Task directions: Check every line of the data below for the word "sidebar", then give only the number of lines that have it.

Segment Start: Data to use

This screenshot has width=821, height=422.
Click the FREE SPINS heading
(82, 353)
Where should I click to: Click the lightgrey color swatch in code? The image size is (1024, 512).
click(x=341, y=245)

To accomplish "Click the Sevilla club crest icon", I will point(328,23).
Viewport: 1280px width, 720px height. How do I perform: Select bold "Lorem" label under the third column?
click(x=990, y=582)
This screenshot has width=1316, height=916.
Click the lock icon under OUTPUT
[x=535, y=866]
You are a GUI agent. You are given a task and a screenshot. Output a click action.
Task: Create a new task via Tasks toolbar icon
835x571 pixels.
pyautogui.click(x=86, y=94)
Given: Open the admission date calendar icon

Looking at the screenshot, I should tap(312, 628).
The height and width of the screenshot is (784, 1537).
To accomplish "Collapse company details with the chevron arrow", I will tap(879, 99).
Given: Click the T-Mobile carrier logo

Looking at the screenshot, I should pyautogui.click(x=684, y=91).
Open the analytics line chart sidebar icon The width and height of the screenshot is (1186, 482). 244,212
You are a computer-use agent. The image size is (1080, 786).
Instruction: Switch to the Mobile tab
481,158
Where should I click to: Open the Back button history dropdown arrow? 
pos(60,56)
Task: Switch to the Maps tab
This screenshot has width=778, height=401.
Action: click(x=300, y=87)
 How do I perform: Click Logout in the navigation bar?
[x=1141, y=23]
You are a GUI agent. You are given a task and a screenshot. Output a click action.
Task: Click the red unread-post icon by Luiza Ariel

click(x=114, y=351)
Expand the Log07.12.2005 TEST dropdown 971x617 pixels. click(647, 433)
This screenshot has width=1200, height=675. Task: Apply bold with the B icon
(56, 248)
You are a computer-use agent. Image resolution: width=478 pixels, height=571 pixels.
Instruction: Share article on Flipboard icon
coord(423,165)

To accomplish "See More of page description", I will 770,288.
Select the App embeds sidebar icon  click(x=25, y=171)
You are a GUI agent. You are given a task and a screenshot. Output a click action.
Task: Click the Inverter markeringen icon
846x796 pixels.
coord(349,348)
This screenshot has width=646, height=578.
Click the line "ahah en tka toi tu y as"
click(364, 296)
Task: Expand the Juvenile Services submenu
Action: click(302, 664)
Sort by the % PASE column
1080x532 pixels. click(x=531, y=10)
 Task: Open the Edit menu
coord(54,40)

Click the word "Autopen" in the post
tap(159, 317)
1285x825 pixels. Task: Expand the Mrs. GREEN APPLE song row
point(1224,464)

Segment End: Data to use

Reply to the task: 2